Orden äußern sich zu Fällen
Auch andere spanische Ordensgemeinschaften, in denen es zu sexuellen Übergriffen gekommen sein soll, äußerten sich ähnlich. Der Salesianer-Orden erklärte nach den Rechercheergebnisse von "El Pais", im südspanischen Sevilla bereits Ermittlungen eingeleitet zu haben. "In einigen der auftauchenden Fälle gibt es sehr vage Referenzdaten, die aber trotzdem untersucht werden", sagte ein Sprecher der Salesianer spanischen Medien. In einem der konkreten Fälle sei der beschuldigte Geistliche bereits 1976 gestorben.
Auch die spanischen Augustiner verurteilen die mutmaßlichen Missbrauchsfälle in ihren Ordensniederlassungen im nordspanischen Santander sowie in der Mittelmeermetropole Valencia. Man habe keine Kenntnisse von diesen Vorfällen gehabt, die nun untersucht würden.

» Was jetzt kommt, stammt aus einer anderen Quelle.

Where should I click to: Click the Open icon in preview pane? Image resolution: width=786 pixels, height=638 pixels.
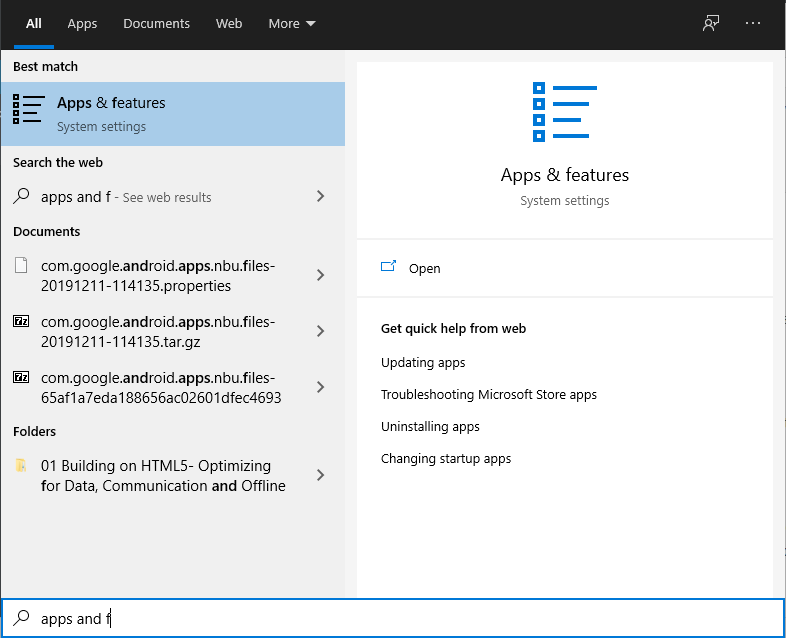[389, 268]
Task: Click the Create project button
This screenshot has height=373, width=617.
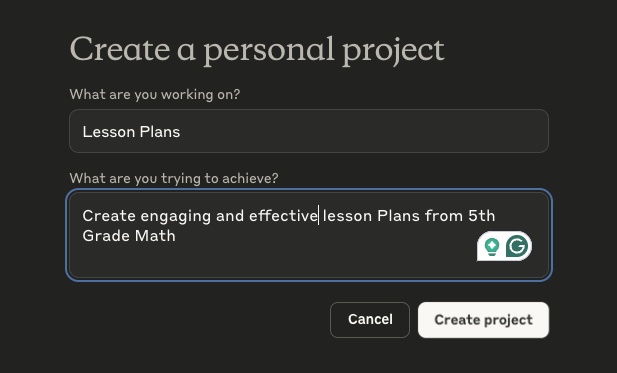Action: [x=483, y=320]
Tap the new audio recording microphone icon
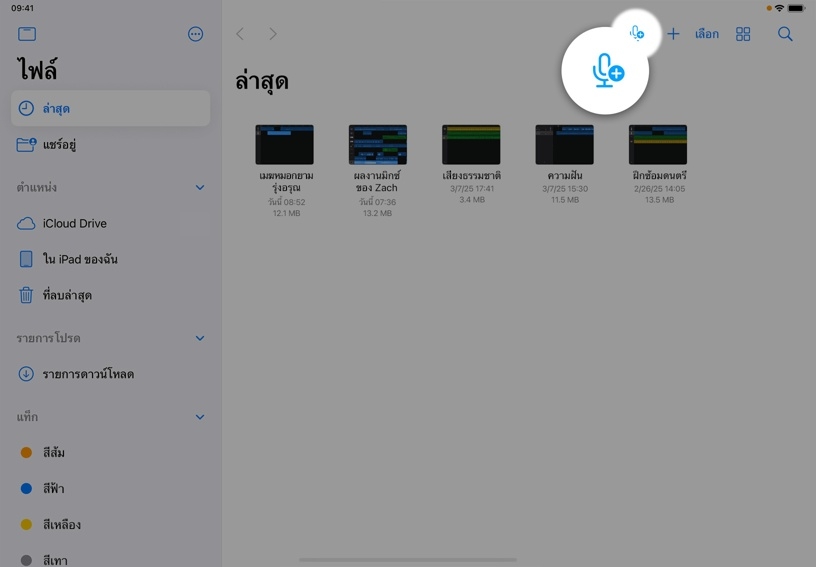Image resolution: width=816 pixels, height=567 pixels. [637, 33]
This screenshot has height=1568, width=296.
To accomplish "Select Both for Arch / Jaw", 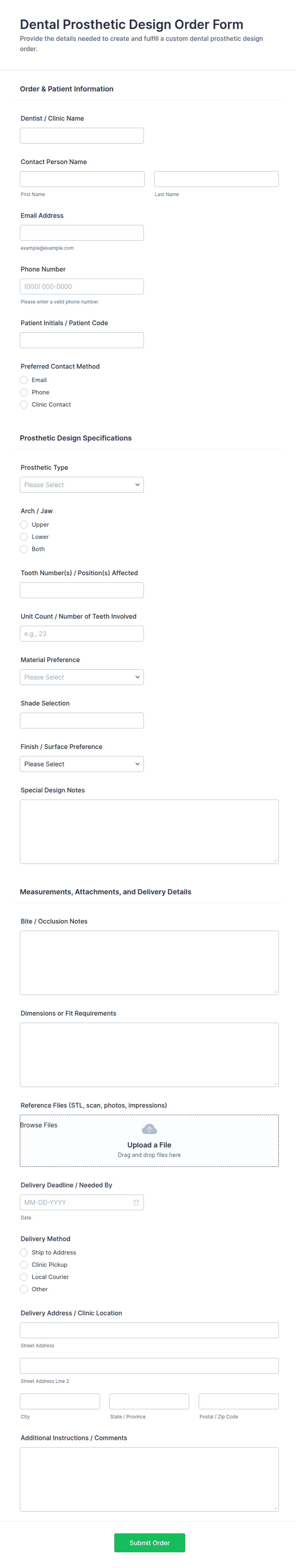I will 24,549.
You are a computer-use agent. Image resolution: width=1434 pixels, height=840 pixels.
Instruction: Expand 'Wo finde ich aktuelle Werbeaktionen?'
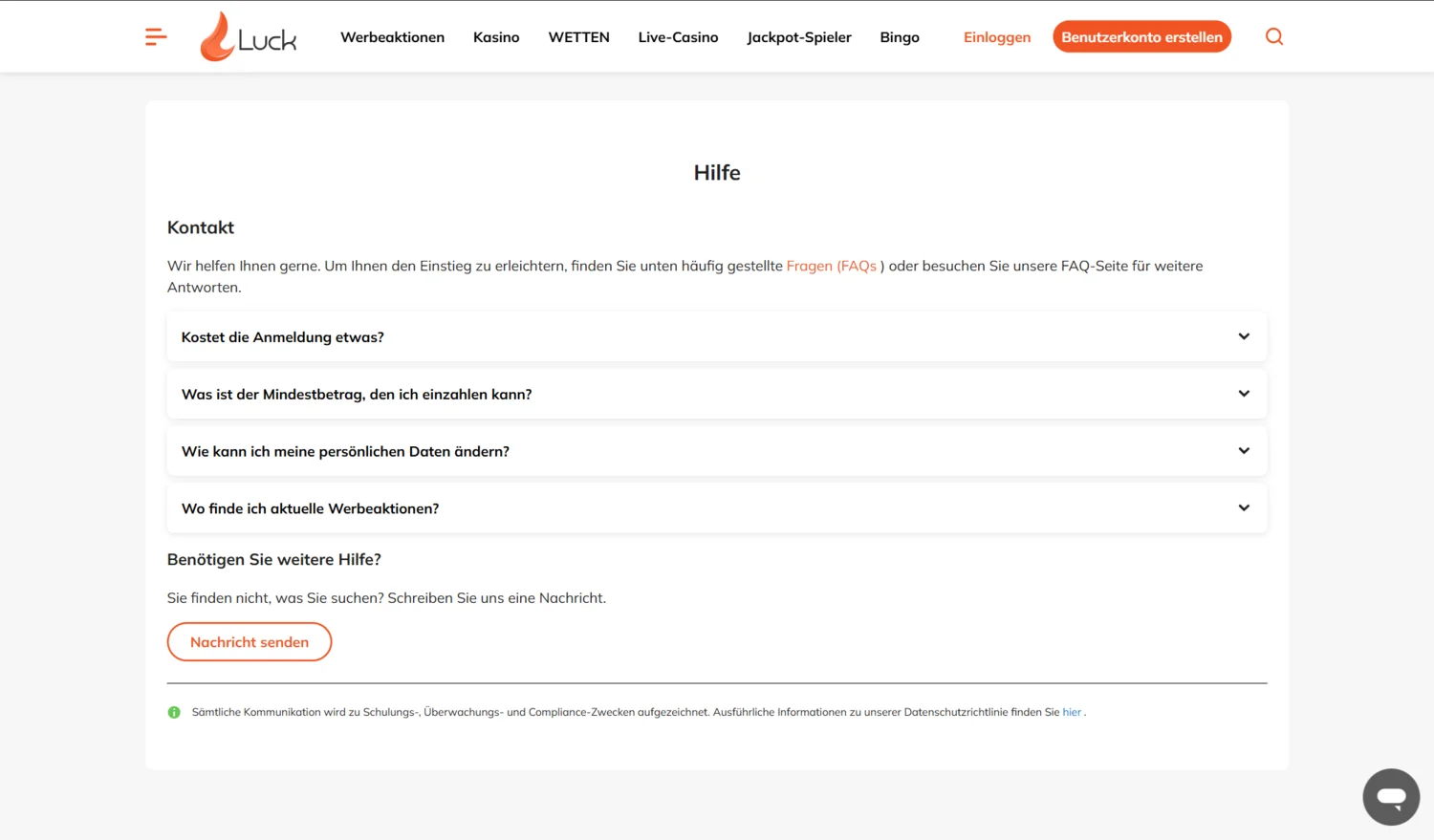[x=716, y=508]
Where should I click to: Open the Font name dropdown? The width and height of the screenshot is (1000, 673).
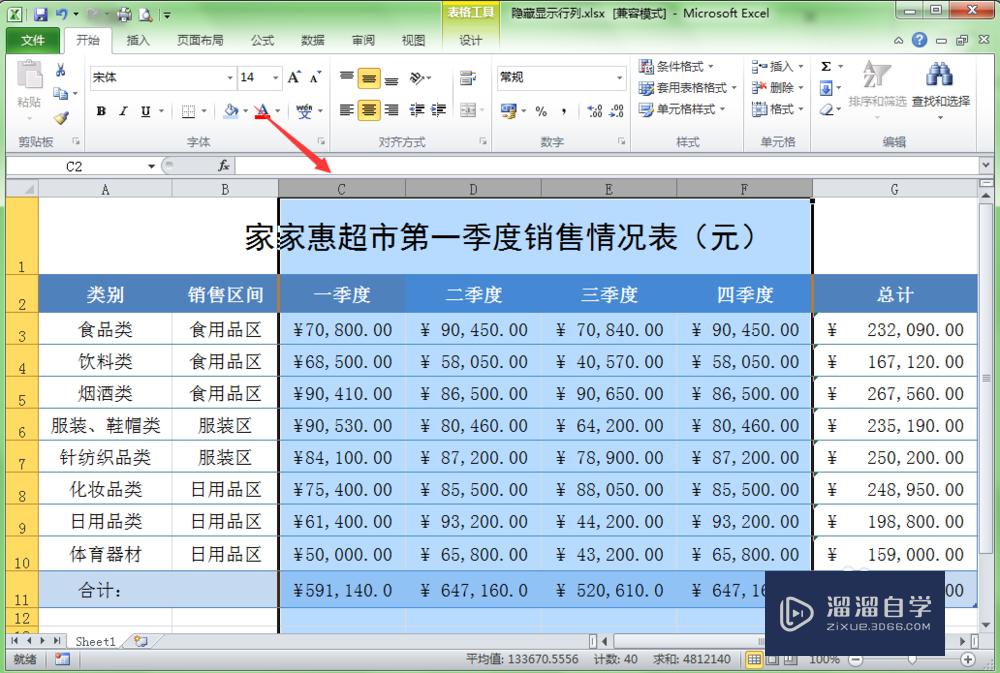pyautogui.click(x=160, y=78)
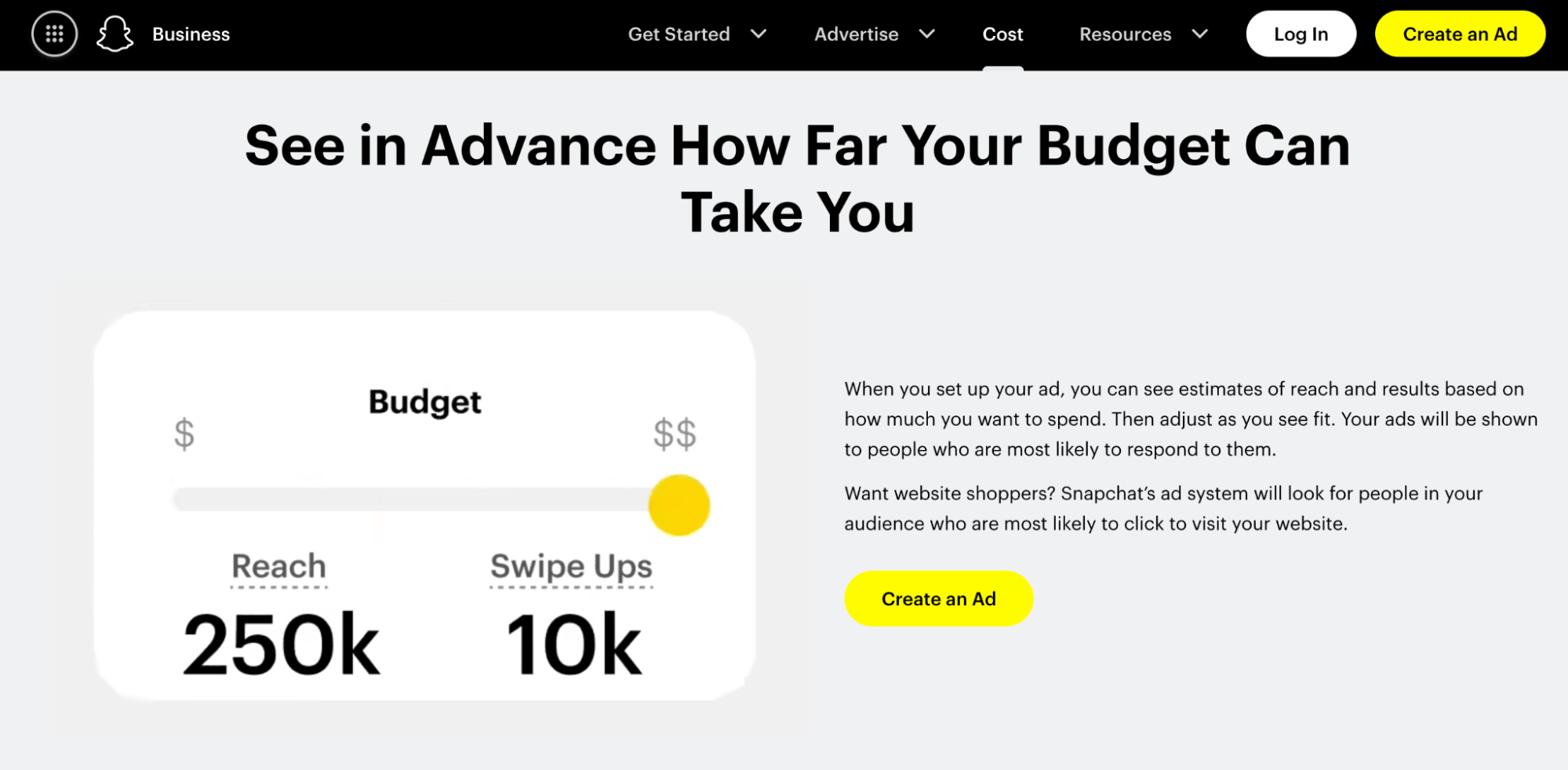
Task: Open the Resources menu item
Action: 1125,35
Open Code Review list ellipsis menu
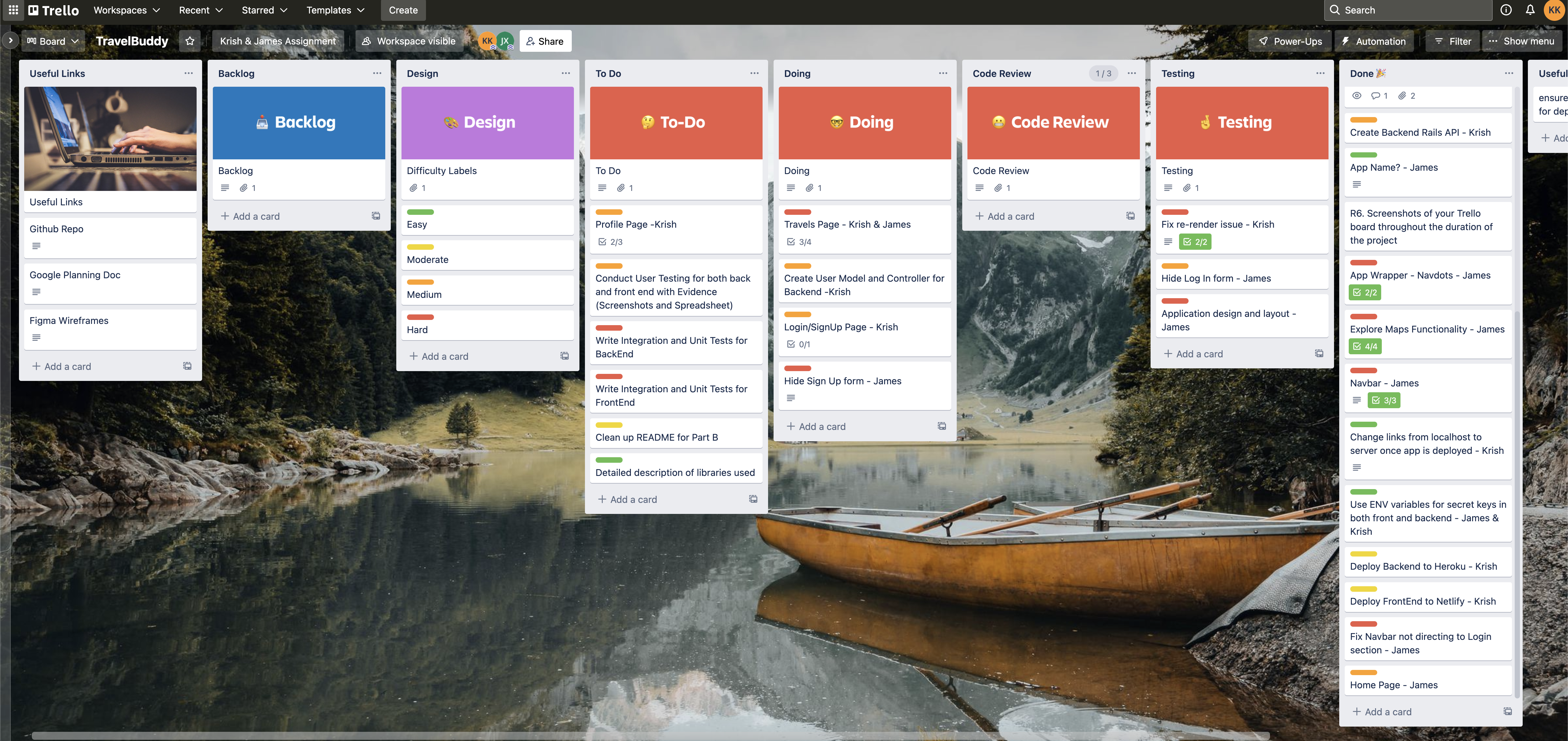 pyautogui.click(x=1132, y=73)
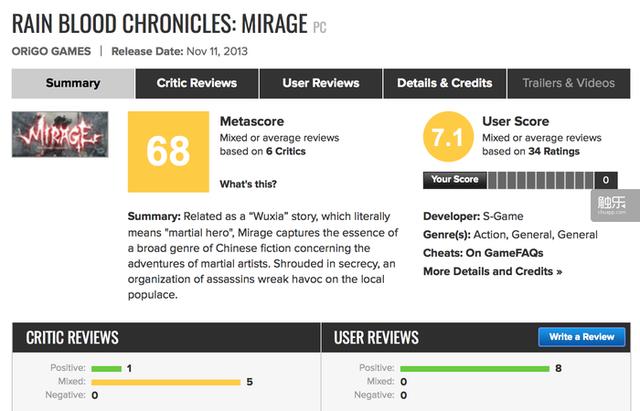Go to the Details & Credits tab
Image resolution: width=640 pixels, height=411 pixels.
point(444,83)
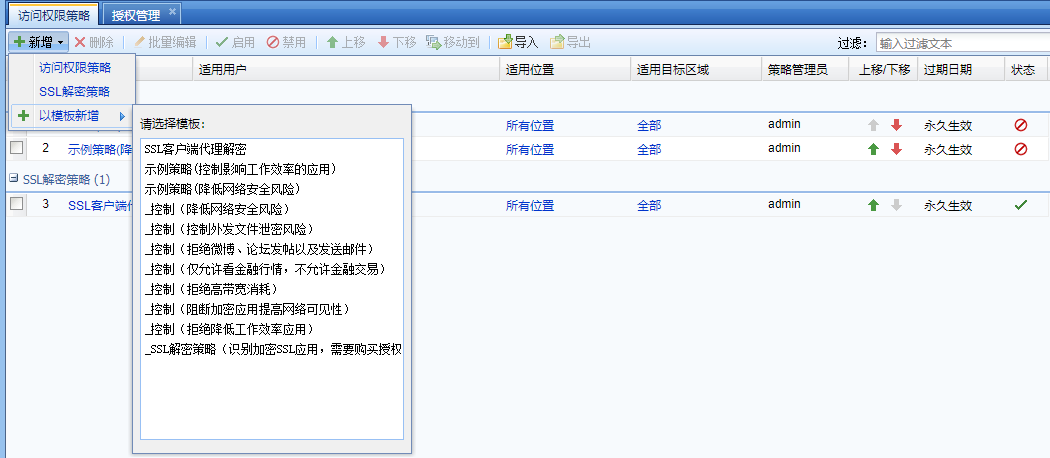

Bischofskonferenz weiter gegen Untersuchung
Abgesehen von den konkreten Missbrauchsfälle dürften die Untersuchungen allerdings noch weitergehen. Eine 2019 von Papst Franziskus verabschiedete Norm zur Beendigung der Vertuschung von Missbrauchsfällen verpflichtet jeden Bischof oder Ordensoberen, eine interne Untersuchung zu einem möglichen Fall einzuleiten. Der Bericht von "El Pais" soll dabei eine Liste dutzender Kardinäle und Bischöfe enthalten, die in jüngster Vergangenheit entweder Untersuchungen nicht eingeleitet oder sogar Verdächtige gedeckt haben sollen.
Obwohl der Bericht keine persönlichen Daten der Betroffenen enthält, um deren Anonymität zu gewährleisten, erklärte sich "El Pais" bereit, dem Vatikan die Kontakte zu den Betroffenen zur Verfügung zu stellen.
Trotz der Vorwürfe und der zu erwartenden Untersuchungen der vatikanischen Glaubenskongregation spricht sich die Spanische Bischofskonferenz bis auf weiteres gegen eine unabhängige Untersuchung von Missbrauchsfällen innerhalb der Kirche aus. In einer am Montag veröffentlichten Erklärung bekräftigten die Bischöfe ihr "Interesse und ihre Bereitschaft, eine Untersuchung aller Missbrauchsfälle durchzuführen" und ermutigten "alle Opfer, Anzeige zu erstatten".
Angaben aus "El Pais" sollen konkretisiert werden
Mit Blick auf die Recherchen von "El Pais" begrüße die Spanische Bischofskonferenz "alle Initiativen von Institutionen und Medien", die dazu beitragen, "die Geißel des sexuellen Missbrauchs" gegen Minderjährige oder schutzbedürftige Menschen in der Kirche oder in der Gesellschaft zu beenden. Die spanischen Bischöfe hielten es aber auch für "wünschenswert", die in dem erwähnten Bericht enthaltenen Anschuldigungen zu konkretisieren, "vor allem dann, wenn die Namen der Angeklagten fehlen, die Jahre, in denen die Misshandlungen aufgetreten sind, oder sie sich auf Verstorbene beziehen", heißt es in dem Text.
Die Bischofskonferenz wünsche, dass die Informationen "auch an die Ämter für Jugendschutz und Missbrauchsprävention in den Diözesen und Ordensgemeinschaften übermittelt werden, um die auf der Grundlage der Informationen sachgerechten Ermittlungen durchführen zu können".